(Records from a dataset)
====================
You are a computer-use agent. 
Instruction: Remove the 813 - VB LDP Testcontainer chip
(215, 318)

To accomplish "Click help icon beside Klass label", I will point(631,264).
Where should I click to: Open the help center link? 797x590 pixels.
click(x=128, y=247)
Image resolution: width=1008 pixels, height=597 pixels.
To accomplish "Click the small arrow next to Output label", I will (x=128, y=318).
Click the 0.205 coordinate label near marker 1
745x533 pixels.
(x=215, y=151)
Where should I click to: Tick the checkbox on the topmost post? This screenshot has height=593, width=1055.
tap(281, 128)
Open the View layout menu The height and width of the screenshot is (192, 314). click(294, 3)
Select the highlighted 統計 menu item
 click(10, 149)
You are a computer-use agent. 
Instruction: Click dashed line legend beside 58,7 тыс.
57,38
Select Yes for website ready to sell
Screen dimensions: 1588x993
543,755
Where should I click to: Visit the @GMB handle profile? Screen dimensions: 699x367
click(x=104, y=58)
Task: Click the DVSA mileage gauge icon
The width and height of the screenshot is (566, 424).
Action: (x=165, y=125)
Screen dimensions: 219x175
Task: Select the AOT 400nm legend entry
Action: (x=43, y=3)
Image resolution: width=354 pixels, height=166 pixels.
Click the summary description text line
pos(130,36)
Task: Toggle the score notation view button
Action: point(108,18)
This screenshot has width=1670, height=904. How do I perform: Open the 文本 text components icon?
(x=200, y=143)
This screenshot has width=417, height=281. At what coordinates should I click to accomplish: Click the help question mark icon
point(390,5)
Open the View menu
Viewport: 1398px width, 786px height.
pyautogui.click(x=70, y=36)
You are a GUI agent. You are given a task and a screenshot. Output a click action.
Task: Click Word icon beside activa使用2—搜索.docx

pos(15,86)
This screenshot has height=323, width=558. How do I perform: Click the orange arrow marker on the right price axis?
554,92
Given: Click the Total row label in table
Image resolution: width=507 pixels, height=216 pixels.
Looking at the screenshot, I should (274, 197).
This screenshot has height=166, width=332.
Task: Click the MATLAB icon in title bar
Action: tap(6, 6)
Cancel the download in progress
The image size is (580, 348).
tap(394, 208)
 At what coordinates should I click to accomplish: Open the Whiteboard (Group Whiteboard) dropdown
====================
Description of the task
Within this data, count the lines that include the string "will" and write the number with nothing else.

Reply to the exercise
2